Nobitex’s public conditions of use advise consumers to avoid the “direct transfer” of cryptocurrency from Nobitex to Binance and instead construct numerous digital wallets to move funds in different stages, due to the danger posed by U.S. sanctions.

According to Chainalysis data, the number of Tron transactions between Nobitex and Binance increased starting in August 2020.

The founder of Tron, Sun, announced on Twitter the same month that the digital coin had enabled a new function that allowed traders to conceal their identities. The function, dubbed zk-SNARK, will “secure user data with the greatest privacy protection in the market,” according to Sun.
According to a piece last year that appeared in a journal of the Justice Department, the feature enables the creation of “anonymity enhanced cryptocurrencies” that draw criminals “like sharks to chum” as they “seek out seclusion to disguise their activities.”

Due to Tron’s “excellent security,” Nobitex advised consumers to open digital wallets with Binance in order to purchase it. Zk-SNARK, according to a July 2021 Nobitex blog article, is essential for keeping crypto senders and recipients “secret.”

After Binance tightened its client screening on August 20, 2021, Nobitex customers were still able to utilize Binance to trade Tron and other crypto tokens, according to the data. Between that time and November of this year, Binance conducted direct transactions from Nobitex worth over $1 billion, greatly surpassing any other foreign exchange, the data showed. The data reveals that as late as this October, $20 million in Tron moved straight between Binance and Nobitex.

Nobitex has been utilized by Iranians who have been subject to U.S. Treasury sanctions for engaging in cyberattacks and ransomware operations, according to a Chainalysis analysis from September. According to Chainalysis, over $230,000 in bitcoin ransomware proceeds were transmitted to sanctioned Iranians’ digital accounts between 2015 and 2022, with the majority of the cryptocurrency going to Nobitex.
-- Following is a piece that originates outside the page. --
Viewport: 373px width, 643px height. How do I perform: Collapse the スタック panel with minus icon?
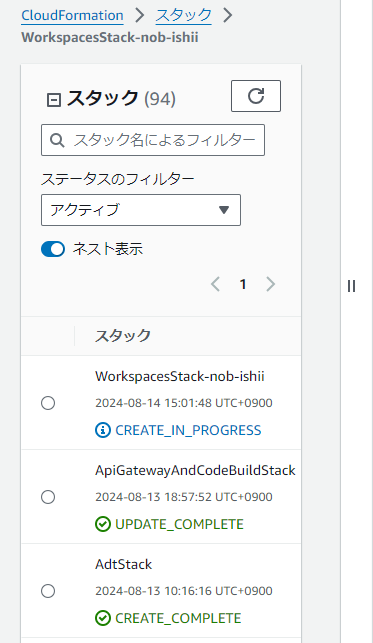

The Islamic Revolutionary Guard Corps, a potent group that governs an economic empire as well as elite armed and intelligence units in Iran, is reported to be linked with all of the Iranians who were subject to sanctions, according to the Treasury’s statement from the same month. An inquiry for comments was not answered by Iranian authorities. The U.S. sanctions have been dubbed “unilateral, illegal, and brutal” by the Iranian Foreign Ministry.